MONACO UEFA president Michel Platini said on Friday that the warning lights were flashing and he fears for the future of professional soccer if the game does not urgently clean up its act.
Platini, stressing that he was giving his personal view, told reporters in Monte Carlo in his traditional season-opening message: "I can see lots of red lights flashing and I am afraid for the future of football which is going pear-shaped in some areas."
He said he had no fear that the game would always be loved by millions, and would always be played in the street and parks, but was seriously concerned about the money flooding into the game and the viability of clubs to survive.
He said that UEFA's Financial Fair Play rules were vital in ensuring that some degree of accountability was introduced to the leading clubs, and although there had been some criticism of his insistence it was introduced, there was no turning back.
"There is no alternative," he said, "Clubs have to live within their means. But we are facing huge problems. Perhaps I am being alarmist, but we have to face up to match-fixing, corruption, illegal betting, violence on the pitch, racism and hooliganism.
"Of course there are many good qualities and values about football, but we ignore the problems at our peril."
He said the threatened strikes in powerful soccer nations like Italy and Spain were symptomatic of real problems in the game at the highest level.

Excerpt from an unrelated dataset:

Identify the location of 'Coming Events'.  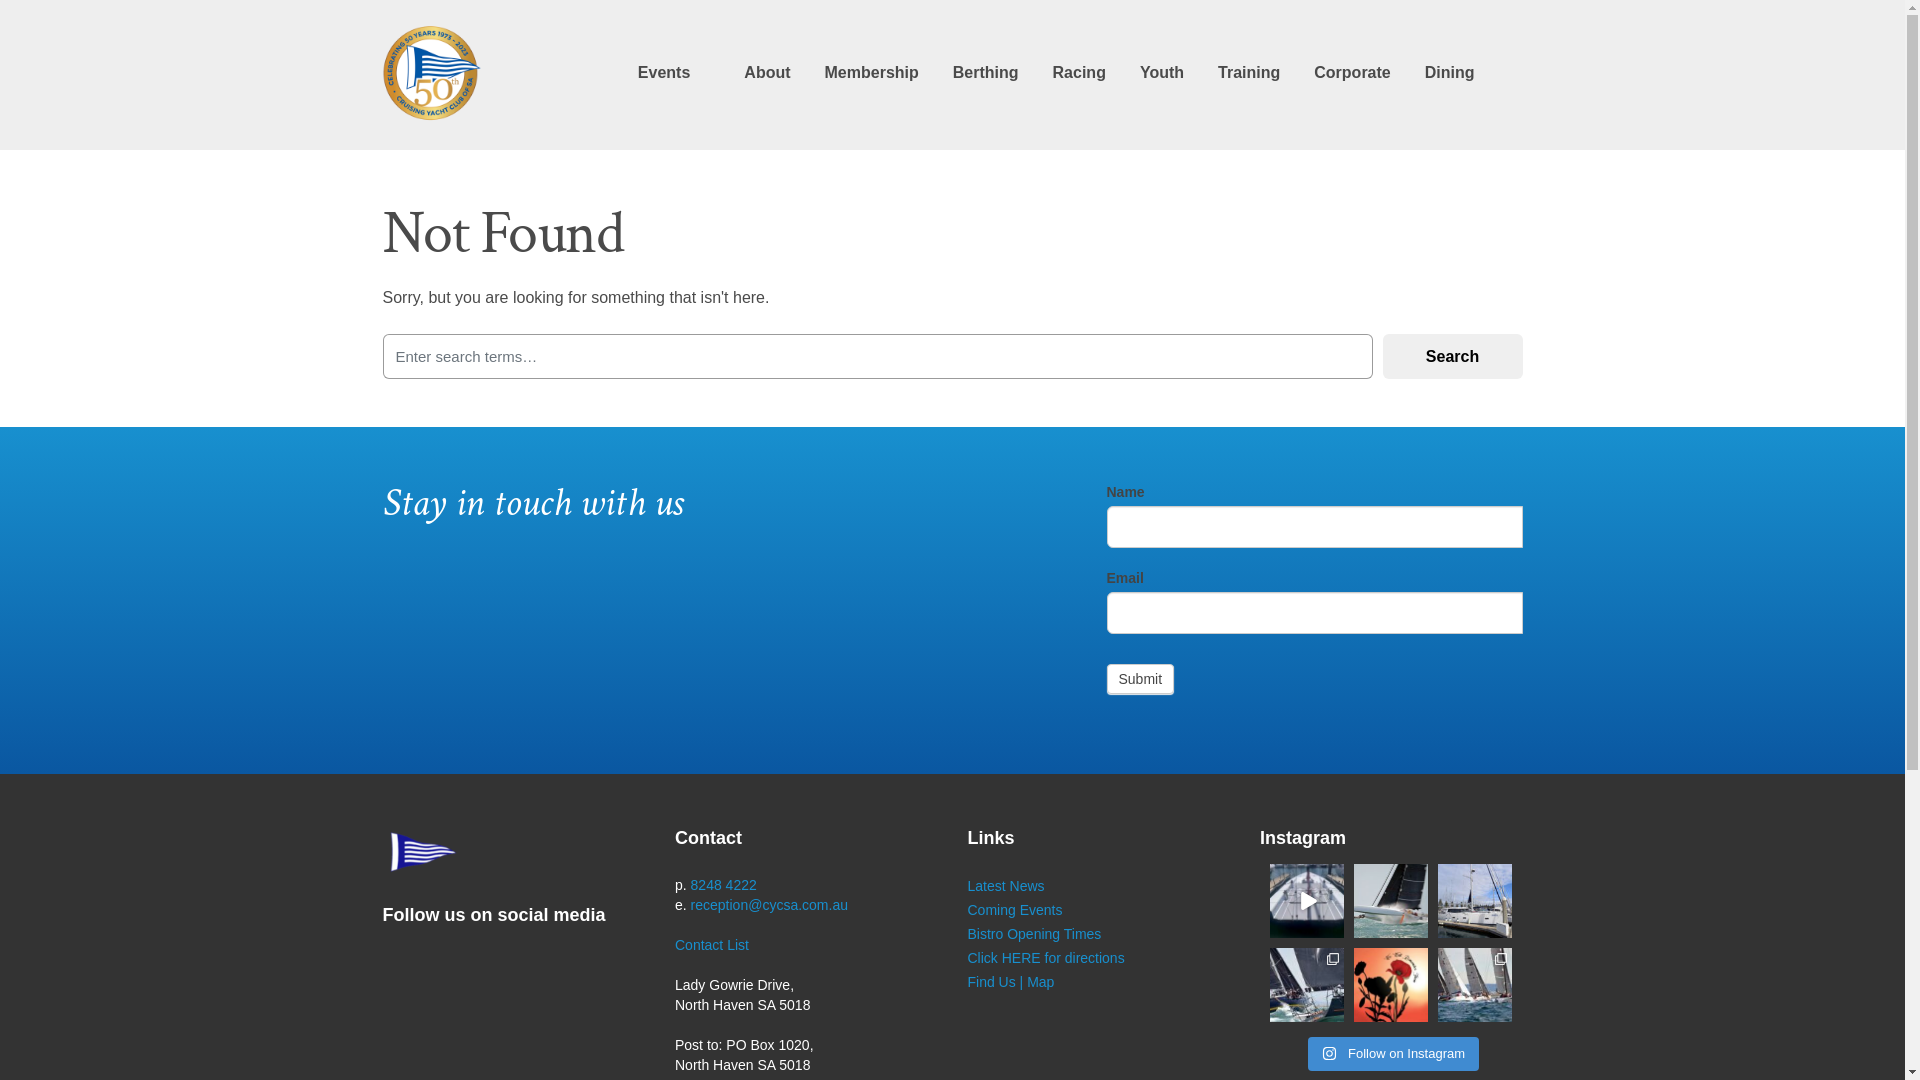
(1015, 910).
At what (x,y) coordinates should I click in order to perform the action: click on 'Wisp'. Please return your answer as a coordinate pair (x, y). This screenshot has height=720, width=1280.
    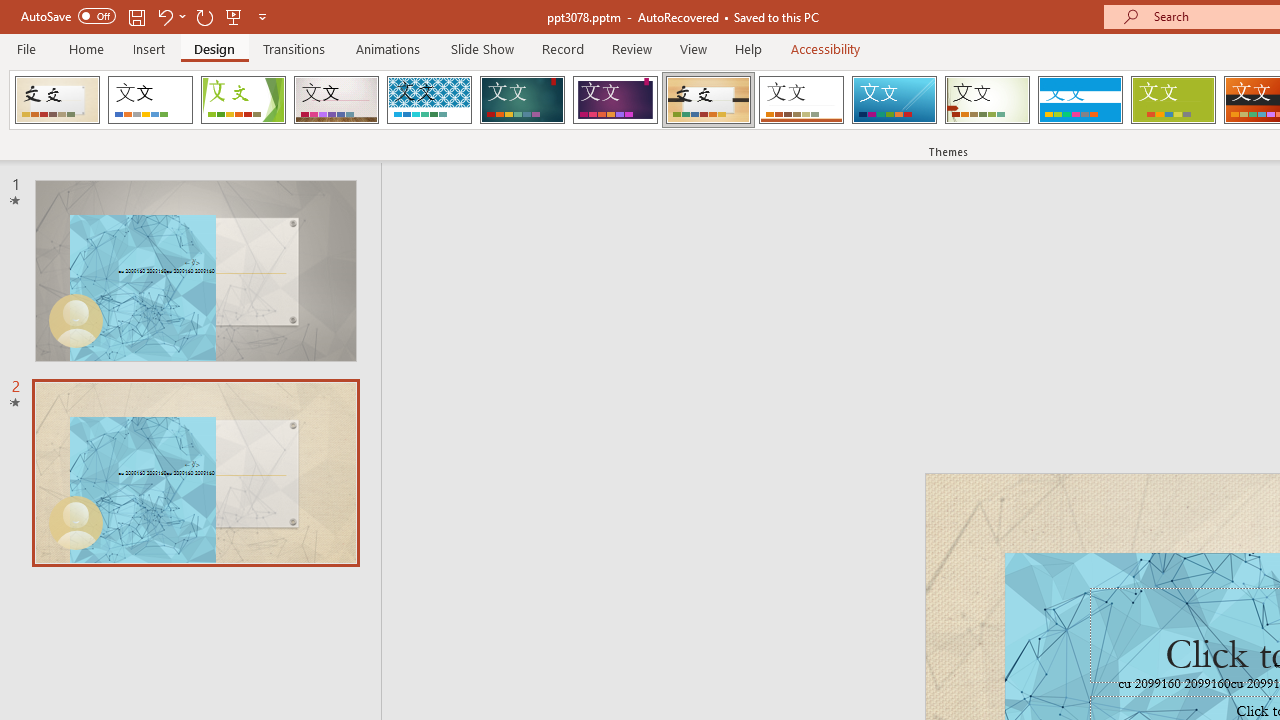
    Looking at the image, I should click on (987, 100).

"I am very worried when players are going on strike in Spain and Italy because they are not being paid properly by their clubs. And is it not just a problem for Europe and UEFA but everyone."
Match-fixing scandals have badly tarnished the game recently, with Turkish champions Fenerbahce this week withdrawn from the Champions League amid investigations into allegations in that country.

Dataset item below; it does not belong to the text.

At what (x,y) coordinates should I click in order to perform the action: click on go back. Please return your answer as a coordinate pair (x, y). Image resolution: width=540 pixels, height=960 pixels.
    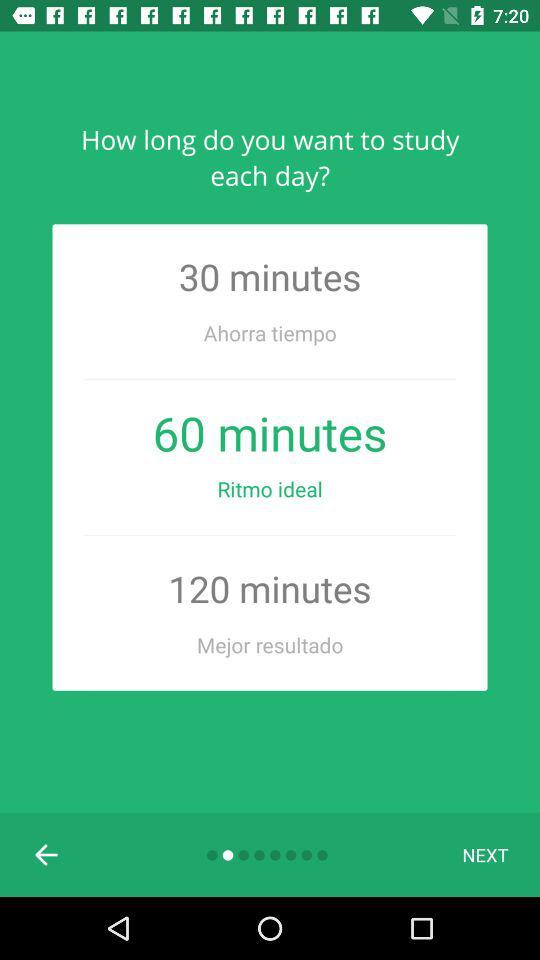
    Looking at the image, I should click on (47, 853).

Platini continued: "When I was a player, they loved me in Fenerbahce, but if I went back there now they would hang me.
"There is nothing glamorous about being the president of FIFA, or UEFA -- it comes with a lot of responsibilities and one of those is to maintain the integrity of the game.
"If you have match-fixing and the result of the game is known before it is played, what is the point of going to the match, or reporting it?
"It is a major problem, and together with the clubs, the national associations, FIFA and the other confederations we must stop it."
Platini has called for a summit meeting of the presidents of all 53 UEFA nations to be held next month, in which every issue facing the game will be discussed with the aim of formulating new ways of battling the problems.
"We need to talk about these issues together," he said. "There are lots of red lights flashing and we have to act before its too late."